In the material below, identify each line bearing the word "blue". Reproduce those lines.
=== Section Start ===
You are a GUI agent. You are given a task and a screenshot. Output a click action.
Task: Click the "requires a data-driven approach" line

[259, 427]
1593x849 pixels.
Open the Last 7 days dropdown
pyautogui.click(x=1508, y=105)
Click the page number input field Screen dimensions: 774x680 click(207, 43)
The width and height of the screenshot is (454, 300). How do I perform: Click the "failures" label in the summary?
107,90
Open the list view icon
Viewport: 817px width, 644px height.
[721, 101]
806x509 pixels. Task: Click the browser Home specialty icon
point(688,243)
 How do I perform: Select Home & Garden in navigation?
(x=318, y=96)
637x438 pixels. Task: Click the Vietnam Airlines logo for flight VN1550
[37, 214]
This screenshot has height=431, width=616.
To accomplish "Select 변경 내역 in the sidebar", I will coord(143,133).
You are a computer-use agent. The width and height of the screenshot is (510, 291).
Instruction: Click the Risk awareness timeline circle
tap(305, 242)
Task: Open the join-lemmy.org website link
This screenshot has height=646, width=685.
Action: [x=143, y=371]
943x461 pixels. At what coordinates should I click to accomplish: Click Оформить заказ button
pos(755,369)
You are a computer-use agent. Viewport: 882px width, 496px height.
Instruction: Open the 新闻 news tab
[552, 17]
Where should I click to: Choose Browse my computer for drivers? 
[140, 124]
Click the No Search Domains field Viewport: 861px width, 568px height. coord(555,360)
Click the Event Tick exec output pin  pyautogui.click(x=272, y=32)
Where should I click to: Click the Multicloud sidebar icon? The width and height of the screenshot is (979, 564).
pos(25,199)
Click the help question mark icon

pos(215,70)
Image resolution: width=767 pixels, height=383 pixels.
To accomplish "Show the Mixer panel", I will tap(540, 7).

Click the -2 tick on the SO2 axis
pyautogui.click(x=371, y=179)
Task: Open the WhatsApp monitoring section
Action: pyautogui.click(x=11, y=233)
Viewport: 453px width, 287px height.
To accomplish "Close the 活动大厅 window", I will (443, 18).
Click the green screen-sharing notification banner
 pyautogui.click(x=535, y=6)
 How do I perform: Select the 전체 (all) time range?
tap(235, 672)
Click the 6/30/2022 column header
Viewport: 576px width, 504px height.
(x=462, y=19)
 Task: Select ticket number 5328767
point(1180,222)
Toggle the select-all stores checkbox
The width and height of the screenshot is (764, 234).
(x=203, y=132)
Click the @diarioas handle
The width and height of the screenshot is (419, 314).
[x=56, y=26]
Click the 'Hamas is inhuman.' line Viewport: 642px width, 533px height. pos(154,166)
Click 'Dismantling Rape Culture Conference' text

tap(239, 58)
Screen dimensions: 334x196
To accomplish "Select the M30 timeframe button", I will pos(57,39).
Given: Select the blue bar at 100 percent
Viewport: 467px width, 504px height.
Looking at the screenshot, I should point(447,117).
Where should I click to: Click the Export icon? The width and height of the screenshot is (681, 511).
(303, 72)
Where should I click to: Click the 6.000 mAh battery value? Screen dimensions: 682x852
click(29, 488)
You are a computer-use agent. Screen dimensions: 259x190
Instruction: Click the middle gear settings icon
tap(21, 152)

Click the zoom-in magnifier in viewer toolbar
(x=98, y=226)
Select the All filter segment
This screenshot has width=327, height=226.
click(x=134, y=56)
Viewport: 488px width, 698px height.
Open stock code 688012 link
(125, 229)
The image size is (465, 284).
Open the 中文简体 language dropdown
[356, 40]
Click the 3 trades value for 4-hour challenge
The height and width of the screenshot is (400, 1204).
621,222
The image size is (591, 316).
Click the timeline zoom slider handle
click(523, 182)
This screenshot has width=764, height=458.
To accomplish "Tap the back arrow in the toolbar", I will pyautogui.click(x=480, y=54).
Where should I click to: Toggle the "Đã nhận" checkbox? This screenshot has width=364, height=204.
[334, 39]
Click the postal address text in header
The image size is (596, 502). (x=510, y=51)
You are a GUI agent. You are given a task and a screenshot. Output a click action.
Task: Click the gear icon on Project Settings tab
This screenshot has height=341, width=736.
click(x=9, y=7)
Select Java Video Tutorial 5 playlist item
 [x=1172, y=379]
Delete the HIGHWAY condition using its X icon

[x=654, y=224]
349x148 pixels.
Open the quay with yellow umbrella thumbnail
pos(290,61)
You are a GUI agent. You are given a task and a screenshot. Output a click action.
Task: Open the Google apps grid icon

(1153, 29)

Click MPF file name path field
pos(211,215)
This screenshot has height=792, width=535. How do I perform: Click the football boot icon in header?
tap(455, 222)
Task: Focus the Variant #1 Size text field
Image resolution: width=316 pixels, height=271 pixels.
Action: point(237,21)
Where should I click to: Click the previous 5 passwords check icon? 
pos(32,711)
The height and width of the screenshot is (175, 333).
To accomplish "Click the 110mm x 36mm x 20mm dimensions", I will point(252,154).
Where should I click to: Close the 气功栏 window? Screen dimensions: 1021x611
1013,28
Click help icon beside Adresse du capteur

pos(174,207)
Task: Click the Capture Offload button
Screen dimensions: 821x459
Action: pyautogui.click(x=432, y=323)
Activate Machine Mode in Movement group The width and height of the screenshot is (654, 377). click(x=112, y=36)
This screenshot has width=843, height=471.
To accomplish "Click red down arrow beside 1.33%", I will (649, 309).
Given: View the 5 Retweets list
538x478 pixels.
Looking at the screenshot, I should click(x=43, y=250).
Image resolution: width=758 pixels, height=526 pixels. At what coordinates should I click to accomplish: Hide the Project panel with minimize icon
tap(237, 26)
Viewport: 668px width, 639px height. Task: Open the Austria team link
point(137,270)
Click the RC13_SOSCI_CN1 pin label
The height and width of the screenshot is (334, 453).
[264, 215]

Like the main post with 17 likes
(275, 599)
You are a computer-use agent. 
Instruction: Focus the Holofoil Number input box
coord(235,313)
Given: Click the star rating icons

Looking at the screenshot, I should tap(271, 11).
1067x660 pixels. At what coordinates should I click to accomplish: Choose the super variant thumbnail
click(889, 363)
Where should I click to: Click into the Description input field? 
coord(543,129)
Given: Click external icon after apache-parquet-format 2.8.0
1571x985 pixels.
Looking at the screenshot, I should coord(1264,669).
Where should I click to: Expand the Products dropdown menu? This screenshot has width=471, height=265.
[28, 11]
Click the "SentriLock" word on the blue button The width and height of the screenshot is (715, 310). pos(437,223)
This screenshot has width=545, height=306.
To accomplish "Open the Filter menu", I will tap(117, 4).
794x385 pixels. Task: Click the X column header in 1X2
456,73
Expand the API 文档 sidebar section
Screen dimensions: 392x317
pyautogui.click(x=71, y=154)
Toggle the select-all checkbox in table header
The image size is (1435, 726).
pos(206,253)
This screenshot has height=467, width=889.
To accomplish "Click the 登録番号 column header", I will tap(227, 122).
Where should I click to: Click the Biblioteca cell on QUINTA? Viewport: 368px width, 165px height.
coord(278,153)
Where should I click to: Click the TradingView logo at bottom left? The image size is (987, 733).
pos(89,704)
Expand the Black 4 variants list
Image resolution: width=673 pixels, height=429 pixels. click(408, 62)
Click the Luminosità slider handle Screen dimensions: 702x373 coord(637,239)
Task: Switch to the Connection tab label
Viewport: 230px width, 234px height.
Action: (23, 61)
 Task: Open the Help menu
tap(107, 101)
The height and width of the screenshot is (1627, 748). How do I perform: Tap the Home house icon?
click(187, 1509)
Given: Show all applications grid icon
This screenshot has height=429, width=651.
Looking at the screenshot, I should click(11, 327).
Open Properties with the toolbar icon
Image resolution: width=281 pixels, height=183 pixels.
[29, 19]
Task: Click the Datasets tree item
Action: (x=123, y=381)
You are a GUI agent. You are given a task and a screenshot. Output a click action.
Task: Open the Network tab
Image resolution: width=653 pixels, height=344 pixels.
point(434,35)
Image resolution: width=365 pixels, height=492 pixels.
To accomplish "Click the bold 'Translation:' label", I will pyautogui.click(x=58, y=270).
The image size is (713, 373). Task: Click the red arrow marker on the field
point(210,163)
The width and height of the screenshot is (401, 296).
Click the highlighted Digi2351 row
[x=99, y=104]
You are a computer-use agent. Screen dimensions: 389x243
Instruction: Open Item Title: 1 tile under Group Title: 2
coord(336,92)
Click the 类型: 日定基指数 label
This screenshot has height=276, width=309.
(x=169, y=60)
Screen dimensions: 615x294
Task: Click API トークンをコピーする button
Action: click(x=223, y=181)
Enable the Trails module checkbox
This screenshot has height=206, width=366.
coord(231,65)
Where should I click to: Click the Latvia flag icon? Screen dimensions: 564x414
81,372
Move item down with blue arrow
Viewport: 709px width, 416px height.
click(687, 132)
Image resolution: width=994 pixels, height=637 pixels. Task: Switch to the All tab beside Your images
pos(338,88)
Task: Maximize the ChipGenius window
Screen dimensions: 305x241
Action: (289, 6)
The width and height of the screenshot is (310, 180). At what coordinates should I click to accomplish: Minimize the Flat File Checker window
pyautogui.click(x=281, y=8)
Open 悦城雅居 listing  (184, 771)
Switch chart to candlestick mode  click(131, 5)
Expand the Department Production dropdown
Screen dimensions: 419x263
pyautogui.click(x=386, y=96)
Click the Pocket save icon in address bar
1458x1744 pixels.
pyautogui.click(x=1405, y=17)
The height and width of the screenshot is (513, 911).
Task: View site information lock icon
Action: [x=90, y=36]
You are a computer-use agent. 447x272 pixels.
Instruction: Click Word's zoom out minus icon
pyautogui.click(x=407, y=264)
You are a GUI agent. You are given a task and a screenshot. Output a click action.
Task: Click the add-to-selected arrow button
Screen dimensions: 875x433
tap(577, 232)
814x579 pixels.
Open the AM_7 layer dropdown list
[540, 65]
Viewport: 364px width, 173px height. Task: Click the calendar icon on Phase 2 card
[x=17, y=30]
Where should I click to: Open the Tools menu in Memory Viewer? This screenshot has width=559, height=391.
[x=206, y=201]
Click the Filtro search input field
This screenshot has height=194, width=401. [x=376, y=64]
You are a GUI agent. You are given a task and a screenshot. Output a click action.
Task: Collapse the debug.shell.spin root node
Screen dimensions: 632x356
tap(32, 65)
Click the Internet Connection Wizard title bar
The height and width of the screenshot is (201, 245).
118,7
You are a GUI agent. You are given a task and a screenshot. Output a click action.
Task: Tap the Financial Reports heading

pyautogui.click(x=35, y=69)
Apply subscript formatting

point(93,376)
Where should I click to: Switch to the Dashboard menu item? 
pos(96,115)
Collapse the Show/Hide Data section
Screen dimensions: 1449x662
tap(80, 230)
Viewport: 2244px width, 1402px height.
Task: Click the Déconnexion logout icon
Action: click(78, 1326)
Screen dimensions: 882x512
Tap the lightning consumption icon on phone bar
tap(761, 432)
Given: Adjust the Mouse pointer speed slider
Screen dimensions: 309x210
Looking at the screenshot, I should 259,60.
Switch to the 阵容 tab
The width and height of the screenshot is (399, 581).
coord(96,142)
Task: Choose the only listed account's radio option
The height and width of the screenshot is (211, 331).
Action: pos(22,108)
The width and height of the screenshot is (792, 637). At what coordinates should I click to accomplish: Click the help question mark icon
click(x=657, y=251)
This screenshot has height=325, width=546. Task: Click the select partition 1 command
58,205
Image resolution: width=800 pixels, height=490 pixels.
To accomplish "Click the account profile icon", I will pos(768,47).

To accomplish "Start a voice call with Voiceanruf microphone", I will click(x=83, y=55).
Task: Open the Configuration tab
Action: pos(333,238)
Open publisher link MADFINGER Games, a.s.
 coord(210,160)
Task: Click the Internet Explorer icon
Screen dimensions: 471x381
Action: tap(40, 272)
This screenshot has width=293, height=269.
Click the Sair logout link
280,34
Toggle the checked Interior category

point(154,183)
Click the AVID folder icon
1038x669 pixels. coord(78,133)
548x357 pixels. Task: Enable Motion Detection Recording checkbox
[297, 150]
=== Section End ===
Exercise output ::
Given: Select the blue bar at 100 percent
Click the "SentriLock" word on the blue button The width and height of the screenshot is (715, 310). pos(437,223)
Move item down with blue arrow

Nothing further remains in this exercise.